# Список заданий
1. Перепишите из текста о Лермонтове фрагмент, начиная со слов «Ссылка продлилась до» и далее вплоть до слов «упрочила славу поэта.».
2. Переведите на английский язык предложение из текста о Лермонтове: «Публикация в 1837 стихотворения «Бородино» упрочила славу поэта».

# Показанный текст
-----

Ссылка продлилась до октября 1837: Лермонтов изъездил Кавказ, побывал в Тифлисе, лечился на водах (здесь произошло знакомство со ссыльными декабристами, в том числе поэтом А. И. Одоевским, а также с В. Г. Белинским); изучал восточный фольклор (запись сказки «Ашик-Кериб»). Публикация в 1837 стихотворения «Бородино» упрочила славу поэта.
С апреля 1838 по апрель 1840 Лермонтов служит в Лейб-гвардии гусарском полку, уверенно завоёвывая «большой свет» и мир литературы. Устанавливаются связи с пушкинским кругом - семейством Карамзиных, П. А. Вяземским, В. А. Жуковским (благодаря посредничеству последнего в «Современнике» в 1838 печатается поэма «Тамбовская казначейша») и А. А. Краевским (публикация «Песни про царя Ивана Васильевича…» в редактируемых Краевским «Литературных прибавлениях к «Русскому инвалиду», 1838; систематическое сотрудничество с возглавленным Краевским в 1839 журналом «Отечественные записки»). Лермонтов входит в фрондёрско-аристократический «кружок шестнадцати».

-----

# Предоставленные данные
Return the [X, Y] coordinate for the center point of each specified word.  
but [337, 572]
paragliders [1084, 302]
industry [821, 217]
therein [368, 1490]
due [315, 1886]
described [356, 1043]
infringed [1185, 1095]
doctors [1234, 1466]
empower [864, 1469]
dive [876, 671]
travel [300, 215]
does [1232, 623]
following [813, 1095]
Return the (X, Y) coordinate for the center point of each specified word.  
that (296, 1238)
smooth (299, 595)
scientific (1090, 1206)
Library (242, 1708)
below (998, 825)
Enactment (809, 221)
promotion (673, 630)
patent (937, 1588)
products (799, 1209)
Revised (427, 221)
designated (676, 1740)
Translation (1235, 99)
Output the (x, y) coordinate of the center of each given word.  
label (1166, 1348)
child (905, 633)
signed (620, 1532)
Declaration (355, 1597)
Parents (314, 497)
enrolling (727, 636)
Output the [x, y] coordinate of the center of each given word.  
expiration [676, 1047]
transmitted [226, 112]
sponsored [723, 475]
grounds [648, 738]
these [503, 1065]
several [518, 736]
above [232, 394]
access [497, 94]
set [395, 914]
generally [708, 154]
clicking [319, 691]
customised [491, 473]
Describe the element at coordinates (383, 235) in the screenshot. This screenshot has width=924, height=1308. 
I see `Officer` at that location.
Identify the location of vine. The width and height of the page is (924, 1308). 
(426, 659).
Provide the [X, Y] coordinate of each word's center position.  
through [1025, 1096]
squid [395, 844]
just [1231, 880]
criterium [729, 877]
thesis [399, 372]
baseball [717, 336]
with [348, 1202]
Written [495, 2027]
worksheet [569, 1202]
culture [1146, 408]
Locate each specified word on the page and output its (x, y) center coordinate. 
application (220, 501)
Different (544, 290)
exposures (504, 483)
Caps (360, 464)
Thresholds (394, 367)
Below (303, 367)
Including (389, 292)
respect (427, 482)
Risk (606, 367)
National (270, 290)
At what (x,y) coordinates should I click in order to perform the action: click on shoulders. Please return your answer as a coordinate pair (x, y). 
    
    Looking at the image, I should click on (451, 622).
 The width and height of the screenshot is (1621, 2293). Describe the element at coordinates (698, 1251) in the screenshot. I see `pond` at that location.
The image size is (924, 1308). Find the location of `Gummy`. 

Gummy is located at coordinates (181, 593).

-----

# Ответы по порядку
1.
Ссылка продлилась до октября 1837: Лермонтов изъездил Кавказ, побывал в Тифлисе, лечился на водах (здесь произошло знакомство со ссыльными декабристами, в том числе поэтом А. И. Одоевским, а также с В. Г. Белинским); изучал восточный фольклор (запись сказки «Ашик-Кериб»). Публикация в 1837 стихотворения «Бородино» упрочила славу поэта.

2. The publication of the poem "Borodino" in 1837 strengthened the poet's fame.